■ Exercise aim ■
Reproduce word for word, from the entries below, the line with "Open the Frequency", the line with "Go to Neue Nachricht", and every line between them, and nothing more.

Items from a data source

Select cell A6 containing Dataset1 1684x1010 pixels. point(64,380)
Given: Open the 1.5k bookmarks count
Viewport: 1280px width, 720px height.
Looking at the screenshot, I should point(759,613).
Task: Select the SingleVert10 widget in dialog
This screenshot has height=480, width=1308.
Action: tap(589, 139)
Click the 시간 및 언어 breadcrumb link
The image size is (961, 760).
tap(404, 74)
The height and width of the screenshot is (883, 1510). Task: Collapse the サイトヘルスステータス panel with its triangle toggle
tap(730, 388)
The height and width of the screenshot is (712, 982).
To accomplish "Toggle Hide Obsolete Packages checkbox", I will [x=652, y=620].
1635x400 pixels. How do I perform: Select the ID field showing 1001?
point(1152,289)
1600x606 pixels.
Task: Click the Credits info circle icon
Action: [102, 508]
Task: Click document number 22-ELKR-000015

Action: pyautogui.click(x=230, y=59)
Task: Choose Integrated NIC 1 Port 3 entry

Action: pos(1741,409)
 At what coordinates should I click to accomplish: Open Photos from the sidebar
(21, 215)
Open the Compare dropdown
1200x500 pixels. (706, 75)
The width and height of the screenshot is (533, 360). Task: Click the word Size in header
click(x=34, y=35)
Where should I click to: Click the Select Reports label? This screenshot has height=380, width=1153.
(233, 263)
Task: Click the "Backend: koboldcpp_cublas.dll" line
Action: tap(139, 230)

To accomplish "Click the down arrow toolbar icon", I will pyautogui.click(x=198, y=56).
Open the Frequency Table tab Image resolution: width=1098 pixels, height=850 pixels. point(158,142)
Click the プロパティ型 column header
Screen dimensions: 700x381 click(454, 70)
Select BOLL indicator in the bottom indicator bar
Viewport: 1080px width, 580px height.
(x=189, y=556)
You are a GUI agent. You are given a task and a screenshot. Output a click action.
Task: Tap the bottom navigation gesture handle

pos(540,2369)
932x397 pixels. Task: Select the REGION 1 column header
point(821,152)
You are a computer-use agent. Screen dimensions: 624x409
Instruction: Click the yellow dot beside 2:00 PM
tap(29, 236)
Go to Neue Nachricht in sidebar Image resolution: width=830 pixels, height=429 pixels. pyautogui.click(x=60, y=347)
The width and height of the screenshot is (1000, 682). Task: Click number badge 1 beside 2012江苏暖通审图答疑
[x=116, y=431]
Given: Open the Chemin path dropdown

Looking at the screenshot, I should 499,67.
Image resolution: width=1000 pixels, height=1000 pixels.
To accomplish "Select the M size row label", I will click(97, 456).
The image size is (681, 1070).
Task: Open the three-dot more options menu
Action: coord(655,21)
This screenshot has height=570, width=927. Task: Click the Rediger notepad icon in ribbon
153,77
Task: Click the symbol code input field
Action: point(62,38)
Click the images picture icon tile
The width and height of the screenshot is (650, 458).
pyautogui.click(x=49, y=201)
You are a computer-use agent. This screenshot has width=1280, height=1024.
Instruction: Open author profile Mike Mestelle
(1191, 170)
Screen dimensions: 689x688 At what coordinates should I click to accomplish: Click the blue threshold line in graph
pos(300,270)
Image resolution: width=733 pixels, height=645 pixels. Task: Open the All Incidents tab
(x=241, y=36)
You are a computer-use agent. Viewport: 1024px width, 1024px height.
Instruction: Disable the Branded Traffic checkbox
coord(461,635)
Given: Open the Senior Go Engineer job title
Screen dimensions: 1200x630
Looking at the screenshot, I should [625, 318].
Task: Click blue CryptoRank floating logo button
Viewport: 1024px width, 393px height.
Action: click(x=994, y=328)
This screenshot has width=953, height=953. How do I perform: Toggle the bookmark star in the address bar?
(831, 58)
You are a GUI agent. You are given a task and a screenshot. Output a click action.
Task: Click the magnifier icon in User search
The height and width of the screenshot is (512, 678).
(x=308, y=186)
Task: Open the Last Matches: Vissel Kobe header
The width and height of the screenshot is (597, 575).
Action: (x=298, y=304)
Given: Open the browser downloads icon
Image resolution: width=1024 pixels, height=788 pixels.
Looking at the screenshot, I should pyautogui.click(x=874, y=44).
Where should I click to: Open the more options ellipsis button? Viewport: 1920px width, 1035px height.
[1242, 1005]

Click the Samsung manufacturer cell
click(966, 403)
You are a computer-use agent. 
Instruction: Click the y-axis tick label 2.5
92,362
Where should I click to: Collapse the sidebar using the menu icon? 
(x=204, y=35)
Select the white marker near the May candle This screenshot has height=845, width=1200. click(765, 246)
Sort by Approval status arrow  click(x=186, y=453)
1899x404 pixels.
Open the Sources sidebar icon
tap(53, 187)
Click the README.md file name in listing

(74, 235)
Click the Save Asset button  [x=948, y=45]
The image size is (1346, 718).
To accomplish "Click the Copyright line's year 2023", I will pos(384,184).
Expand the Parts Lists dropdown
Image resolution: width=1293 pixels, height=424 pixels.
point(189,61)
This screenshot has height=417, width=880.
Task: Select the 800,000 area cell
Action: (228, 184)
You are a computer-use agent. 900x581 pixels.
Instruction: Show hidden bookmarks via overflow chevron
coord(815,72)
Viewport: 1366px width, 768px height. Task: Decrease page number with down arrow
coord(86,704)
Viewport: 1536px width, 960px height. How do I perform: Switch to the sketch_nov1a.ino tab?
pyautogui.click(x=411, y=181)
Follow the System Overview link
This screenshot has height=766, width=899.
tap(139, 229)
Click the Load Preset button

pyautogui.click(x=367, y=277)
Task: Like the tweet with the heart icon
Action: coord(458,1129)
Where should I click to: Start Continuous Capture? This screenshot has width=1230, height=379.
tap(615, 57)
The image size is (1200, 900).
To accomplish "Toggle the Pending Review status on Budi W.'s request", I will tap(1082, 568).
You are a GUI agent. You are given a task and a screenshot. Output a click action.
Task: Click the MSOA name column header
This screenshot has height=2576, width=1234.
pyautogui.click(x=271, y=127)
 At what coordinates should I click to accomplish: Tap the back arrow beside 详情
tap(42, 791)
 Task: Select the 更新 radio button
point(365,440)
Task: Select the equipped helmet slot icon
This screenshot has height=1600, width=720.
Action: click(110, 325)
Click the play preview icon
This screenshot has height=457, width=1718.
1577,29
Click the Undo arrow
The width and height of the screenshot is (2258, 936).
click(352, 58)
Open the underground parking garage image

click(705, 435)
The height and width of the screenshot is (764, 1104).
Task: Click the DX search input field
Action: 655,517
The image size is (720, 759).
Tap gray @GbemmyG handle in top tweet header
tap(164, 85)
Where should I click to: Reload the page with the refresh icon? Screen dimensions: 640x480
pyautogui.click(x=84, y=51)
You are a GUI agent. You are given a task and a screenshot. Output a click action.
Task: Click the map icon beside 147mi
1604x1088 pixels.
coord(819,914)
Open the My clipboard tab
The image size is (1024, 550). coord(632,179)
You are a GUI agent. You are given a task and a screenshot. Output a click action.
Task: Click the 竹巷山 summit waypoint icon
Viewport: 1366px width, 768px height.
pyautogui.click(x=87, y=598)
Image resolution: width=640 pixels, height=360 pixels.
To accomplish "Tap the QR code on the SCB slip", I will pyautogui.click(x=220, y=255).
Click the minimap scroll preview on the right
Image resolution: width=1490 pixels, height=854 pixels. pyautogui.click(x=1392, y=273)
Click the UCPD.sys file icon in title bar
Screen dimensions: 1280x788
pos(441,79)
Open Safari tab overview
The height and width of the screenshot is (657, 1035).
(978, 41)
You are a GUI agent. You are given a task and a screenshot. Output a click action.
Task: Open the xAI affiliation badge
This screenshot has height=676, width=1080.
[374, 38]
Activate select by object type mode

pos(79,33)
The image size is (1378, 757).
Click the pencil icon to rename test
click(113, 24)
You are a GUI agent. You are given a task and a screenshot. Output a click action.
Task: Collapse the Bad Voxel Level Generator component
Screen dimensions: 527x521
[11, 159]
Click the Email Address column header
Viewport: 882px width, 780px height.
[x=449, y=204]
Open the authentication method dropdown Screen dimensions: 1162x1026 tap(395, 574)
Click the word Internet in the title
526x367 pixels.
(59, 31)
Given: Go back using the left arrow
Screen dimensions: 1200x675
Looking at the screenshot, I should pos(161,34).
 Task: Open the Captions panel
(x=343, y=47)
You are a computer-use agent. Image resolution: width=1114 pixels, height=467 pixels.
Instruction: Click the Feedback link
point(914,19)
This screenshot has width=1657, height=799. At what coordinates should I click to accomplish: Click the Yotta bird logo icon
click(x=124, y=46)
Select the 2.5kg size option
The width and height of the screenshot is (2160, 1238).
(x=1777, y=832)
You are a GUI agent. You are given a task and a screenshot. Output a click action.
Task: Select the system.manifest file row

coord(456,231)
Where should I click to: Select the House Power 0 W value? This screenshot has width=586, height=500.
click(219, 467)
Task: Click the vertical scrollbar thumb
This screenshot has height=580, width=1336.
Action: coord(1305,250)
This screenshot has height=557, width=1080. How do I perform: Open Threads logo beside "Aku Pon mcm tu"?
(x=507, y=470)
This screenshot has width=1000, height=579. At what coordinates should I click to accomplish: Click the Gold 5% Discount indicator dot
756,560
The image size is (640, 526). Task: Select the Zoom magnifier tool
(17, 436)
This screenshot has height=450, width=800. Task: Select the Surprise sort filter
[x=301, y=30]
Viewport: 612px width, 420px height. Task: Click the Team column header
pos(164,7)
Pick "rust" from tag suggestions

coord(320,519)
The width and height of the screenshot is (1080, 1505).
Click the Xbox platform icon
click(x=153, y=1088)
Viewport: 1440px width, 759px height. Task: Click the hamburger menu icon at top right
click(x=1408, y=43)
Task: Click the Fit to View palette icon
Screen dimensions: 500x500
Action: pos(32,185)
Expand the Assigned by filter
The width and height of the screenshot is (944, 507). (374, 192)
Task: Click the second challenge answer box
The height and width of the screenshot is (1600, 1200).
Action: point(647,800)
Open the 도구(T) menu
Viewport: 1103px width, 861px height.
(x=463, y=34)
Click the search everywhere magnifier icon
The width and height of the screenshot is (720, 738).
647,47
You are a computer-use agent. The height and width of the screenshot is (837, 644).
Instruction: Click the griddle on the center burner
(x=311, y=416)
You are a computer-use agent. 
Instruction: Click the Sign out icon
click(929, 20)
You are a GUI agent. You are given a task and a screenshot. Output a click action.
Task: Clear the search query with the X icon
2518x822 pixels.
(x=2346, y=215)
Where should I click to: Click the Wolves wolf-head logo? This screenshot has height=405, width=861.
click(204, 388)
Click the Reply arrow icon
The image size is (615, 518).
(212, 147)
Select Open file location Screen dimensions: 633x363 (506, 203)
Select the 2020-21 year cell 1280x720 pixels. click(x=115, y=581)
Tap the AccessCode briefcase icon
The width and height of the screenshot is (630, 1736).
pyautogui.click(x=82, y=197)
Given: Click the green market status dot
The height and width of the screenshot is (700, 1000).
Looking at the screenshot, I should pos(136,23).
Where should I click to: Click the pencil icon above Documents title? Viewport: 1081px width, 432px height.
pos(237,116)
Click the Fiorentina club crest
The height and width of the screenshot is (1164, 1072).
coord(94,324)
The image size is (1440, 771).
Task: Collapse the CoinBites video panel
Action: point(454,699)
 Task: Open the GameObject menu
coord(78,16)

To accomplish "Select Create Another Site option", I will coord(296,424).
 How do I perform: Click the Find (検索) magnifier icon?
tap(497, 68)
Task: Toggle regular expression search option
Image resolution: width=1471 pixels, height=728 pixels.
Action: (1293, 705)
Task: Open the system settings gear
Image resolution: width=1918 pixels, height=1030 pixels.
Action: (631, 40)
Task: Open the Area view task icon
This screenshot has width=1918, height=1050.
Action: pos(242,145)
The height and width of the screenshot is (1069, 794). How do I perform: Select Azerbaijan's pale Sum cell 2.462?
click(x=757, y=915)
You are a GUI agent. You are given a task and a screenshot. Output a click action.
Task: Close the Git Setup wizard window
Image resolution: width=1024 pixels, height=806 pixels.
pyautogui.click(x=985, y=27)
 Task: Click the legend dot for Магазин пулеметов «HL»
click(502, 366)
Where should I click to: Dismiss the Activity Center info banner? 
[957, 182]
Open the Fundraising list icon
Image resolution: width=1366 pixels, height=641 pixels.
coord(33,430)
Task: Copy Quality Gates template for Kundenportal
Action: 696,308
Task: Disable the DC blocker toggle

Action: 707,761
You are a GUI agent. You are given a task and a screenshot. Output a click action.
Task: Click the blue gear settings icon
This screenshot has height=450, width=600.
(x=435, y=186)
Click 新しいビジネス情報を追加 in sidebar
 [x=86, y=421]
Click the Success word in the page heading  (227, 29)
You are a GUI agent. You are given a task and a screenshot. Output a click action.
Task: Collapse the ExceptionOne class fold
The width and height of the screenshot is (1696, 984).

■ Written response ■
Open the Frequency Table tab Image resolution: width=1098 pixels, height=850 pixels. point(158,142)
Click the プロパティ型 column header
Screen dimensions: 700x381 click(454, 70)
Select BOLL indicator in the bottom indicator bar
Viewport: 1080px width, 580px height.
(x=189, y=556)
You are a GUI agent. You are given a task and a screenshot. Output a click action.
Task: Tap the bottom navigation gesture handle

pos(540,2369)
932x397 pixels. Task: Select the REGION 1 column header
point(821,152)
You are a computer-use agent. Screen dimensions: 624x409
Instruction: Click the yellow dot beside 2:00 PM
tap(29, 236)
Go to Neue Nachricht in sidebar Image resolution: width=830 pixels, height=429 pixels. pyautogui.click(x=60, y=347)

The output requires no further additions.